Chapter 5. How InnoDB Stores Variable-Length Columns

Table of Contents

5.1. Overview of InnoDB Row Storage
5.2. Specifying the Row Format for a Table
5.3. Barracuda File Format: DYNAMIC and COMPRESSED Row Formats
5.4. Antelope File Format: COMPACT and REDUNDANT Row Formats

This section discusses how certain InnoDB features, such as table compression and off-page storage of long columns, are controlled by the ROW_FORMAT clause of the CREATE TABLE statement. It discusses considerations for choosing the right row format and compatibility of row formats between MySQL releases.

5.1. Overview of InnoDB Row Storage

The storage for rows and associated columns affects performance for queries and DML operations. As more rows fit into a single disk page, queries and index lookups can work faster, less cache memory is required in the InnoDB buffer pool, and less I/O is required to write out updated values for the numeric and short string columns.

All data in InnoDB is stored in database pages that make up a B-tree index (the clustered index organized according to the primary key columns). Table data and indexes both use this type of structure. The nodes of the index data structure contain the values of all the columns in that row (for the clustered index) or the index columns and the primary key columns (for secondary indexes).

Variable-length columns are an exception to this rule. Columns such as BLOB and VARCHAR that are too long to fit on a B-tree page are stored on separately allocated disk pages called overflow pages. We call such columns off-page column. The values of these columns are stored on singly-linked lists of overflow pages, and each such column has its own list of one or more overflow pages. In some cases, all or a prefix of the long column value is stored in the B-tree, to avoid wasting storage and eliminating the need to read a separate page.
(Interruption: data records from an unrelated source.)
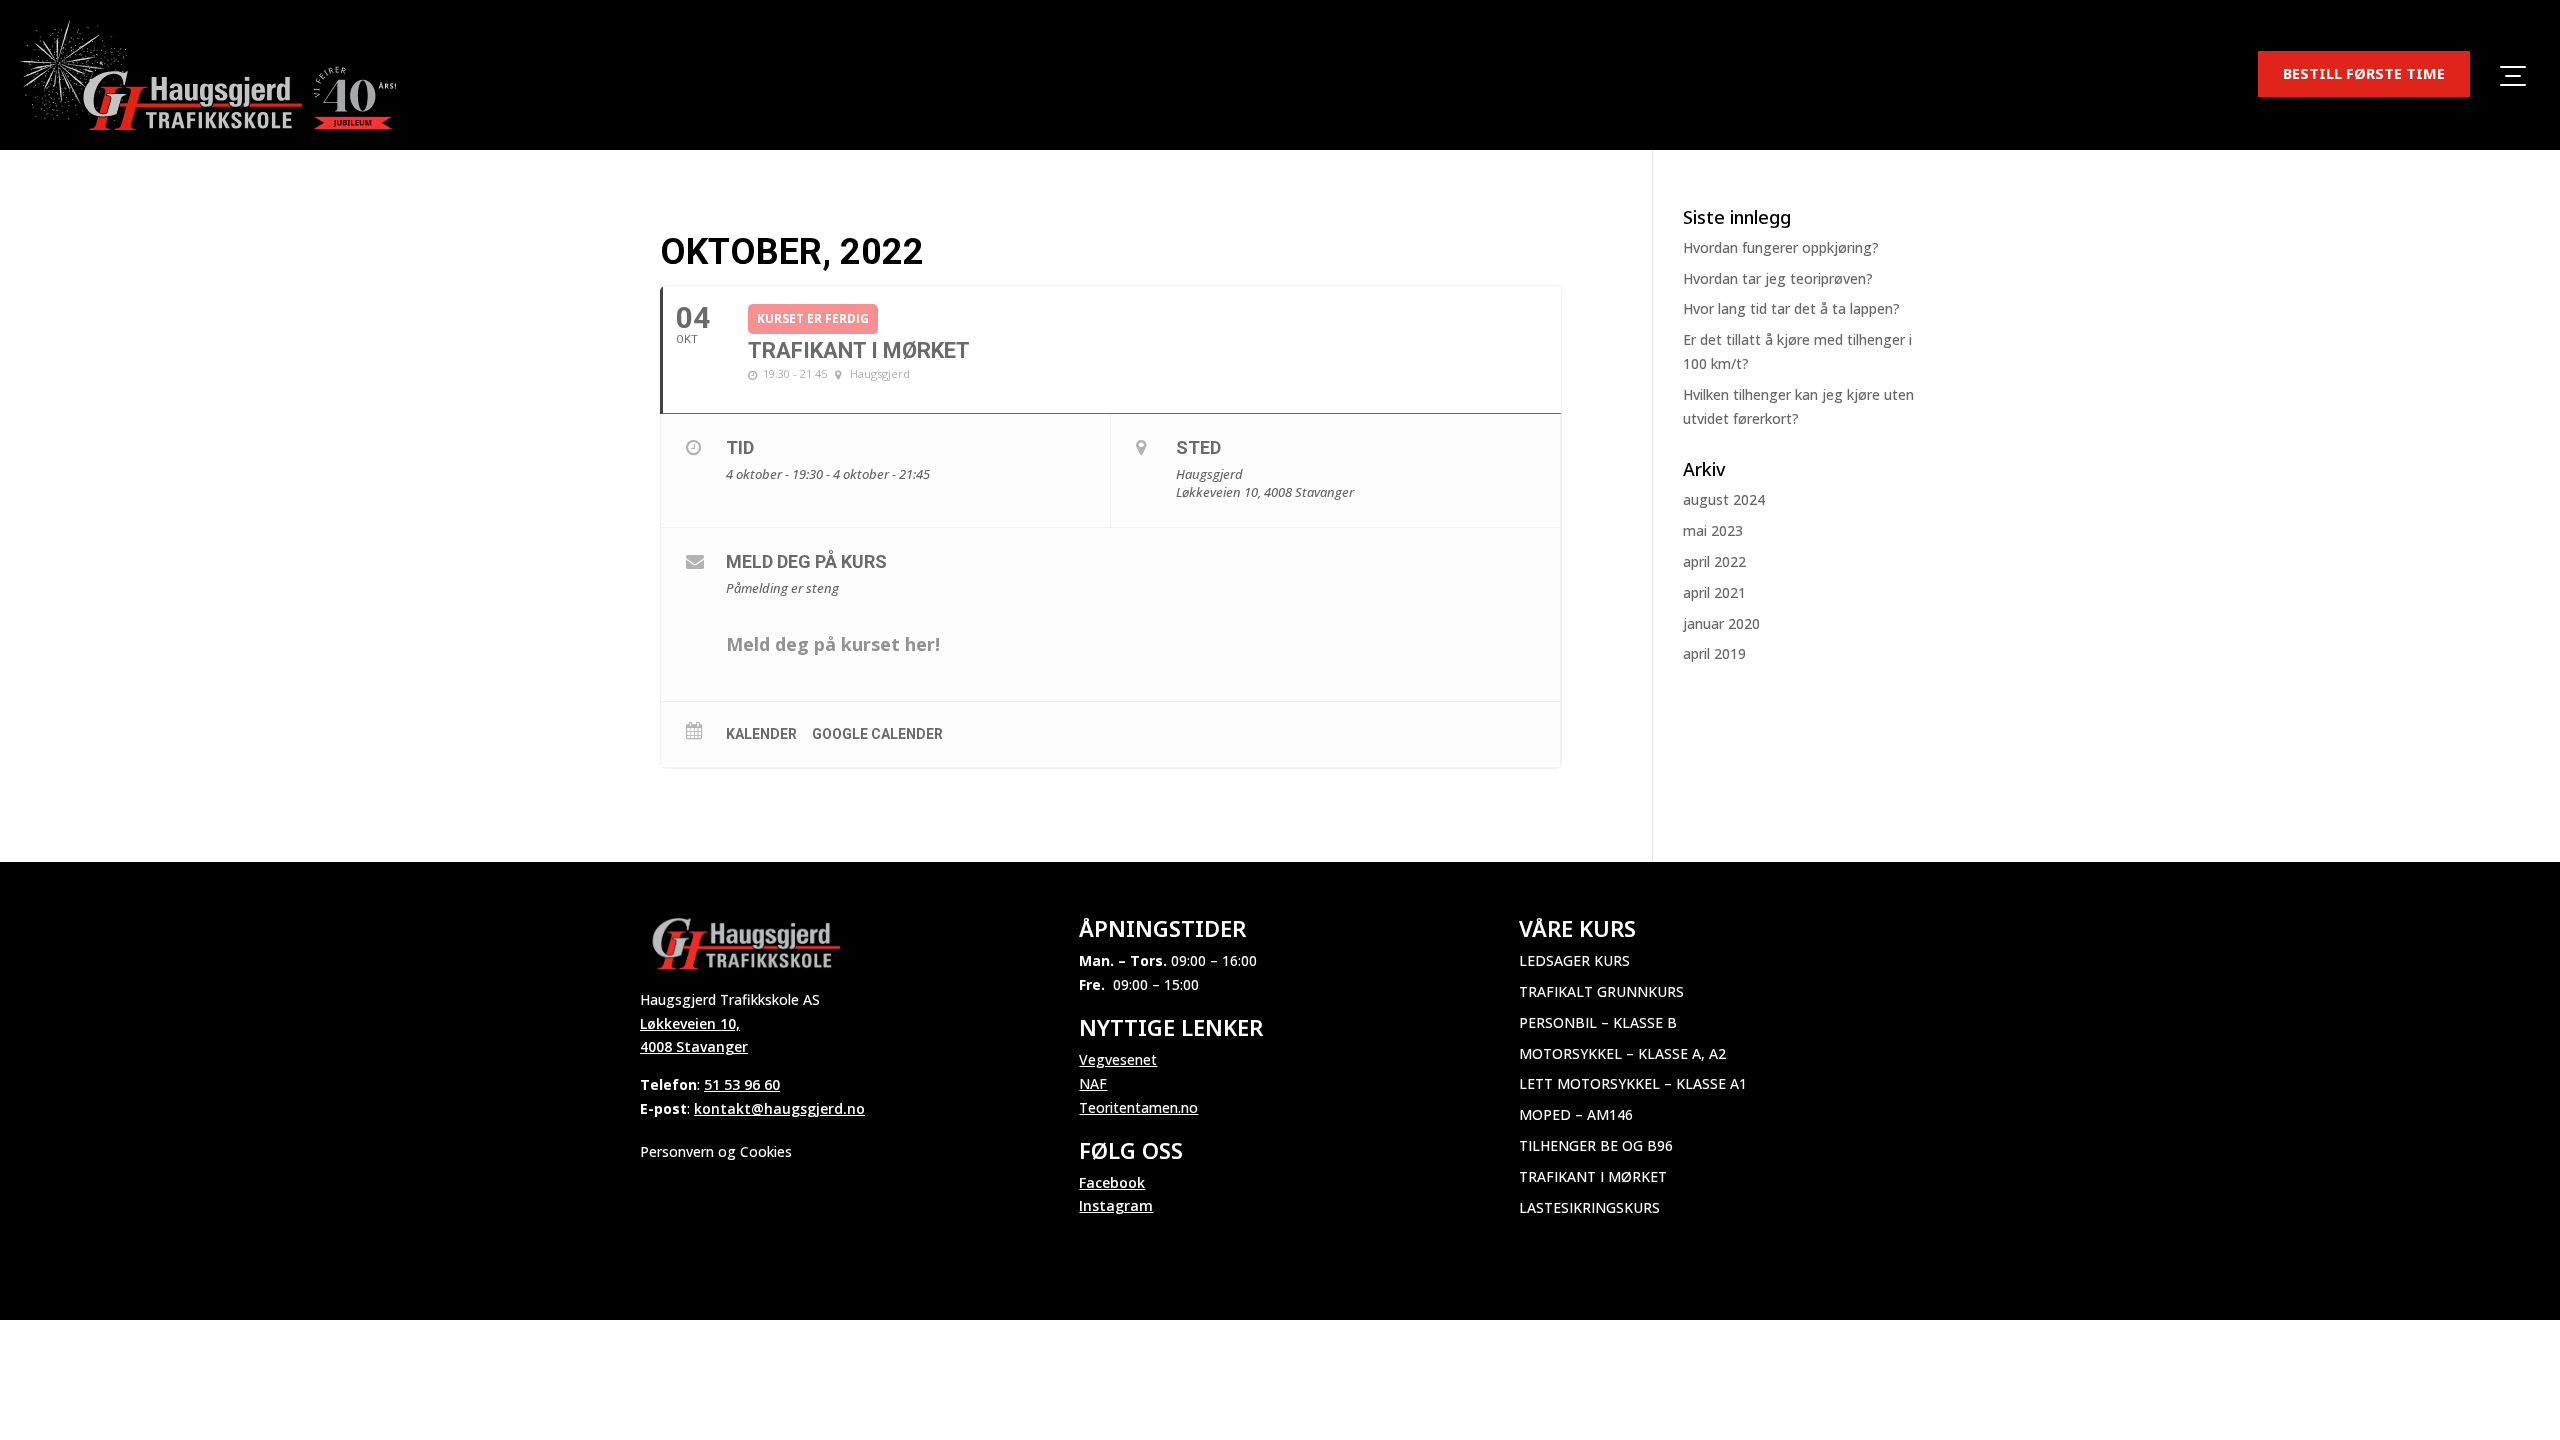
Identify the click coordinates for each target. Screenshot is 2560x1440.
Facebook (1112, 1182)
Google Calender (877, 734)
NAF (1093, 1083)
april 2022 (1714, 561)
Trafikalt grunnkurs (1601, 991)
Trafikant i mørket (1593, 1176)
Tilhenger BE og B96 (1596, 1145)
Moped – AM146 (1576, 1114)
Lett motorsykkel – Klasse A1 (1633, 1083)
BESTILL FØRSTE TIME (2364, 73)
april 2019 (1714, 653)
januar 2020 (1721, 623)
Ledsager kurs (1574, 960)
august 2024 (1724, 499)
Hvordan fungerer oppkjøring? (1781, 247)
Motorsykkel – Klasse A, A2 (1622, 1053)
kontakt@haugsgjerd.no (779, 1108)
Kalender (761, 734)
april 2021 (1714, 592)
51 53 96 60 (742, 1084)
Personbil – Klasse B (1598, 1022)
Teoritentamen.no (1138, 1107)
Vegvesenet (1118, 1059)
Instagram (1116, 1205)
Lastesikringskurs (1589, 1207)
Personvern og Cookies (716, 1151)
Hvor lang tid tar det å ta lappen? (1791, 308)
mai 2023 (1713, 530)
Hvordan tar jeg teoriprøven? (1778, 278)
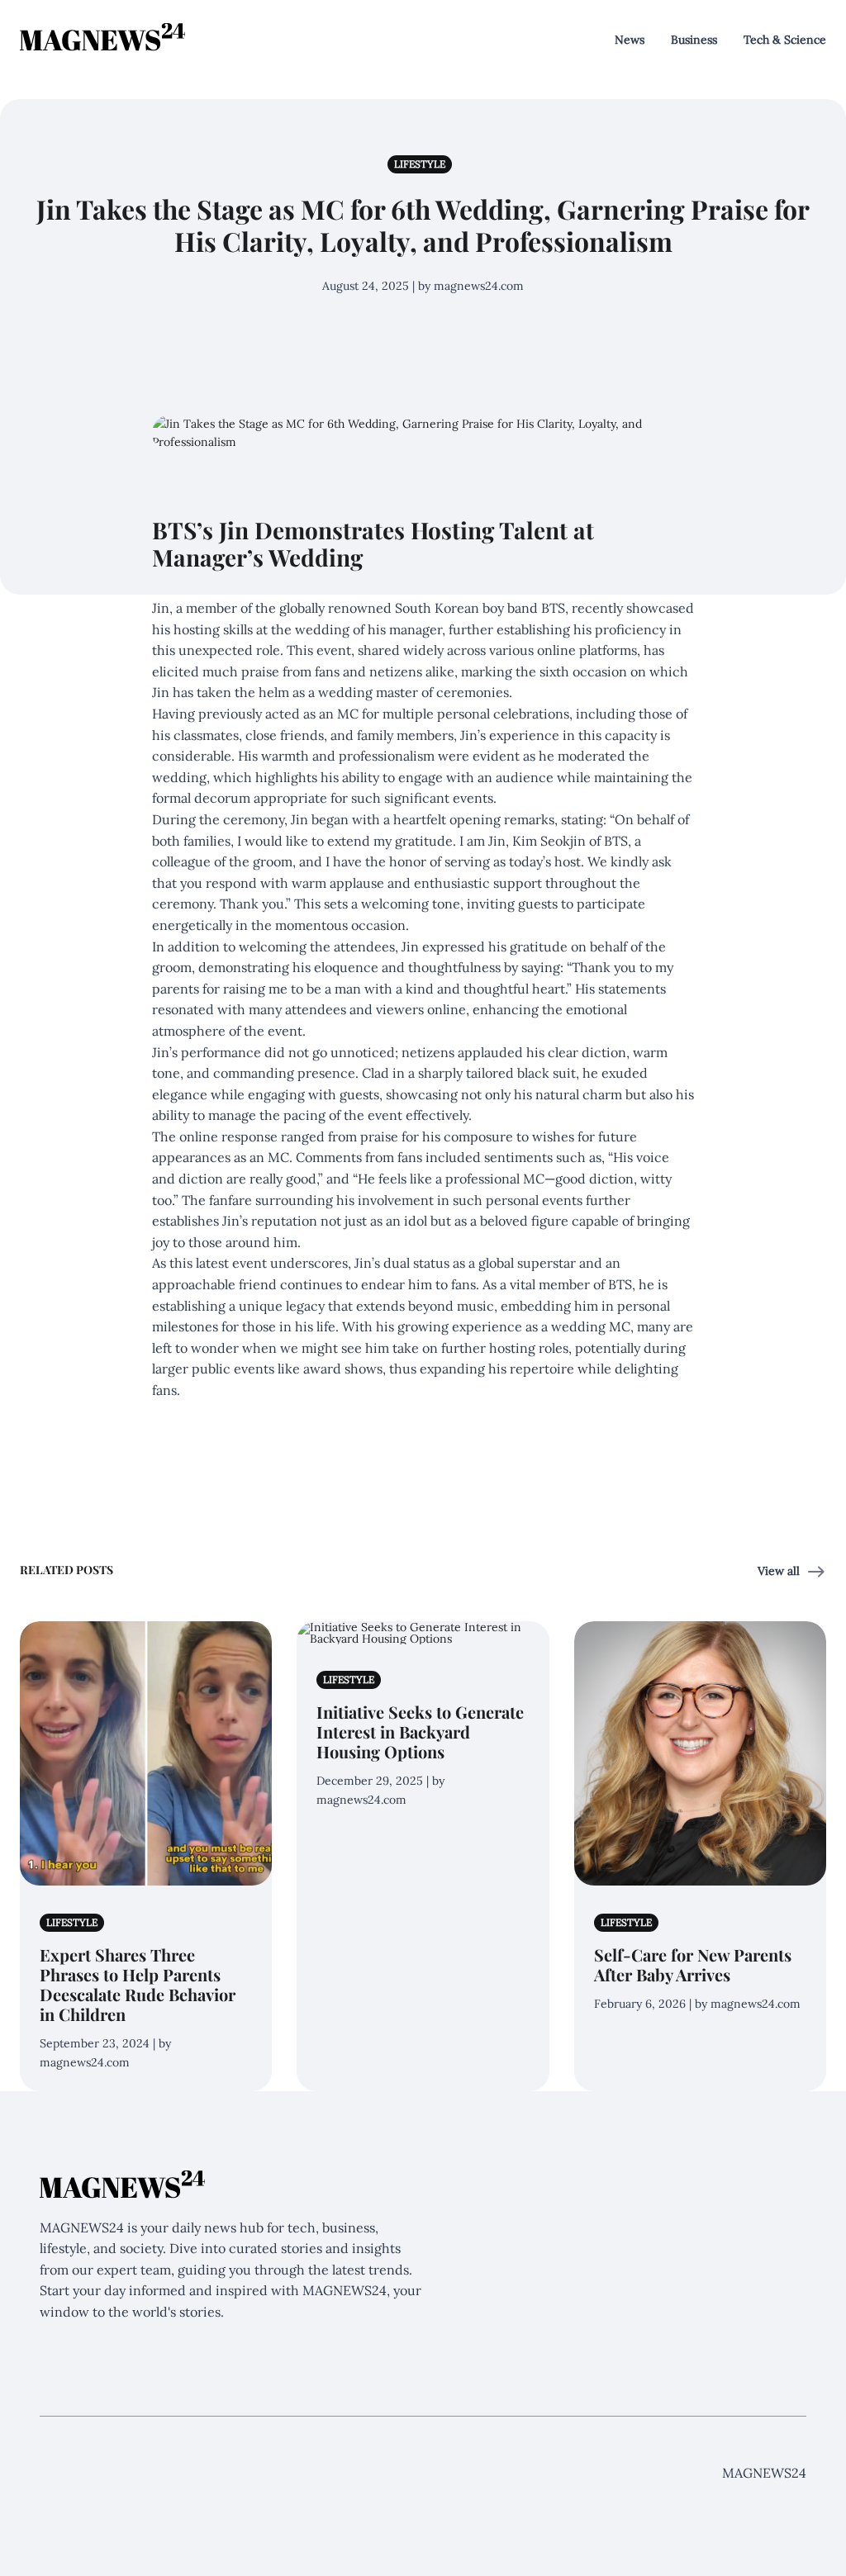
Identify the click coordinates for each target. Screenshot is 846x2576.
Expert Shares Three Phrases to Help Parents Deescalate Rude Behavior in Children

The Barracuda file format provides a new option (KEY_BLOCK_SIZE) to control how much column data is stored in the clustered index, and how much is placed on overflow pages.

5.2. Specifying the Row Format for a Table

You specify the row format for a table with the ROW_FORMAT clause of the CREATE TABLE and ALTER TABLE statements.

5.3. Barracuda File Format: DYNAMIC and COMPRESSED Row Formats

When innodb_file_format is set to Barracuda and a table is created with ROW_FORMAT=DYNAMIC or ROW_FORMAT=COMPRESSED, long column values are stored fully off-page, and the clustered index record contains only a 20-byte pointer to the overflow page.

Whether any columns are stored off-page depends on the page size and the total size of the row. When the row is too long, InnoDB chooses the longest columns for off-page storage until the clustered index record fits on the B-tree page.

The DYNAMIC row format maintains the efficiency of storing the entire row in the index node if it fits (as do the COMPACT and REDUNDANT formats), but this new format avoids the problem of filling B-tree nodes with a large number of data bytes of long columns. The DYNAMIC format is based on the idea that if a portion of a long data value is stored off-page, it is usually most efficient to store all of the value off-page. With DYNAMIC format, shorter columns are likely to remain in the B-tree node, minimizing the number of overflow pages needed for any given row.

The COMPRESSED row format uses similar internal details for off-page storage as the DYNAMIC row format, with additional storage and performance considerations from the table and index data being compressed and using smaller page sizes. For full details about the COMPRESSED row format, see Chapter 3, InnoDB Data Compression.

5.4. Antelope File Format: COMPACT and REDUNDANT Row Formats

Early versions of InnoDB used an unnamed file format (now called Antelope) for database files. With that format, tables were defined with ROW_FORMAT=COMPACT (or ROW_FORMAT=REDUNDANT) and InnoDB stored up to the first 768 bytes of variable-length columns (such as BLOB and VARCHAR) in the index record within the B-tree node, with the remainder stored on the overflow pages.

To preserve compatibility with those prior versions, tables created with the newest InnoDB use the prefix format, unless one of ROW_FORMAT=DYNAMIC or ROW_FORMAT=COMPRESSED is specified (or implied) on the CREATE TABLE statement.

With the Antelope file format, if the value of a column is 768 bytes or less, no overflow page is needed, and some savings in I/O may result, since the value is in the B-tree node. This works well for relatively short BLOB values, but may cause B-tree nodes to fill with data rather than key values, reducing their efficiency. Tables with many BLOB columns could cause B-tree nodes to become too full of data, and contain too few rows, making the entire index less efficient than if the rows were shorter or if the column values were stored off-page.